But then, that's often been Elayne's purpose in the story, to make risky but daring gambles which precipitate matters to resolution or an important turning point, sometimes on a rather global scale, like her attempt to undo her gateway from the Kin's farm to Andor, which, coupled with Rand's later fiasco with Tuon, is the main motive that justified Tuon's attack on Tar Valon.
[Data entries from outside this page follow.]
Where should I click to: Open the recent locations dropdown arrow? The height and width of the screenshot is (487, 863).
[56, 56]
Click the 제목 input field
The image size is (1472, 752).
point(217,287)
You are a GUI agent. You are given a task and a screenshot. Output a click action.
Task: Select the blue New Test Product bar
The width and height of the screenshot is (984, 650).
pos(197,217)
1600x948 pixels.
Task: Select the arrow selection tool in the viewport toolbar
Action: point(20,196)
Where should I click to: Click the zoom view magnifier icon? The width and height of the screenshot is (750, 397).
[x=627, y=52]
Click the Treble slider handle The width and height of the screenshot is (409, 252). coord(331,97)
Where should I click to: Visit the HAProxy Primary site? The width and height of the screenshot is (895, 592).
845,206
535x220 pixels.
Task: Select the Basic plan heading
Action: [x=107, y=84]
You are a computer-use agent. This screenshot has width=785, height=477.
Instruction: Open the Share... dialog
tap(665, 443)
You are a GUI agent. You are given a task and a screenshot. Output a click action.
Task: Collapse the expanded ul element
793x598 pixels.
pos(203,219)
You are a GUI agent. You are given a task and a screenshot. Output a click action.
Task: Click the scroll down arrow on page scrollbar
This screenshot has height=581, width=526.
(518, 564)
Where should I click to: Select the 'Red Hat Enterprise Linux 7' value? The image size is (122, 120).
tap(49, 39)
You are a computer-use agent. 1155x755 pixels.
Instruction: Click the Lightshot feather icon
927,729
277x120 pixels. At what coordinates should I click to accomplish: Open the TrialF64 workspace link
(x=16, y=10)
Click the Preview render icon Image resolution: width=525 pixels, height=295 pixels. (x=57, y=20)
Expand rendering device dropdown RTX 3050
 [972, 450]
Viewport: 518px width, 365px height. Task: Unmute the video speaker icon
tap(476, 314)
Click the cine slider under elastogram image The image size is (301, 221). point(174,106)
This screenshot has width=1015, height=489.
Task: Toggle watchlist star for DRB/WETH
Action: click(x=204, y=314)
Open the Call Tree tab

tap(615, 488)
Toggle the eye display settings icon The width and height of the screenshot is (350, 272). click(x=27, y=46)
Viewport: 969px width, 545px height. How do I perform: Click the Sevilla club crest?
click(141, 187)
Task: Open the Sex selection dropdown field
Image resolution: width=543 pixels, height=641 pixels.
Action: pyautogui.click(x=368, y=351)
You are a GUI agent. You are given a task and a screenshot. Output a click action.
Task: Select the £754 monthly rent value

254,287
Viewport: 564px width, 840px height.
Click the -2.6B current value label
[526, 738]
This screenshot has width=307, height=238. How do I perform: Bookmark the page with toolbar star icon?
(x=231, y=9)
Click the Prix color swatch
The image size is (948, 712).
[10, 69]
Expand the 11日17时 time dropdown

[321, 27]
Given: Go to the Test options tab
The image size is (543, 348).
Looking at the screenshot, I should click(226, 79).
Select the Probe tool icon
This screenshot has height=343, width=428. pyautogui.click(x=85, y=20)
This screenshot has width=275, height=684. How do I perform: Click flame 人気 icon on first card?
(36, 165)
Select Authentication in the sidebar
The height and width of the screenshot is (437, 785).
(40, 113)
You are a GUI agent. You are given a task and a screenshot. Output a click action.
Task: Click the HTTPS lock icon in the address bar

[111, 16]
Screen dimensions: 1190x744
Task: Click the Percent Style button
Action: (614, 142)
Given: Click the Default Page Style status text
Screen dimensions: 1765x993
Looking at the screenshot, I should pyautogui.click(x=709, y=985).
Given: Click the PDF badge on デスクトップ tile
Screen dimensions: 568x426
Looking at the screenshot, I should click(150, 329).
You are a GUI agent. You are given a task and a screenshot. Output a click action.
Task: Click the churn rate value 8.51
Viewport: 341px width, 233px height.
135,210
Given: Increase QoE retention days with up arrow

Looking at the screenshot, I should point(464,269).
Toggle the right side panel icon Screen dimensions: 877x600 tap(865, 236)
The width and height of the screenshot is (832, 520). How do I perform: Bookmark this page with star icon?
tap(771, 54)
Elayne herself is the AS weapon of mass destruction, ironically enough (and a mirror to Rand which the BA tried to spin as a Forsaken weapon of mass destruction)

Egwene's been skirting around the issues of the future of the Tower, the purpose of the AS, the future of the Oaths, what to do with the male channelers, what to do with the three organized groups of female channelers like forever, held back by the sisters whenever she had a bit of the right vision and coming with often weird half-baked compromises or alternatives as counter to that, but it sounds like Elayne may well have triggered unwittingly the final resolution, but just like it happened to Siuan, this may put her friendship with Egwene under big strain soon. But there's Aviendha to patch things up, maybe. I guess it's too much to hope that Gawyn may help rather than prove a nuisance again. Elayne's vision for the Aes Sedai is for certain more advanced and beneficial than Egwene's paler attempts forestalled by the WT establishment, but Elayne thinks only of Andor and power for Andor (and by extension, for herself), and she needs to made to see the larger picture before she creates all the conditions for war.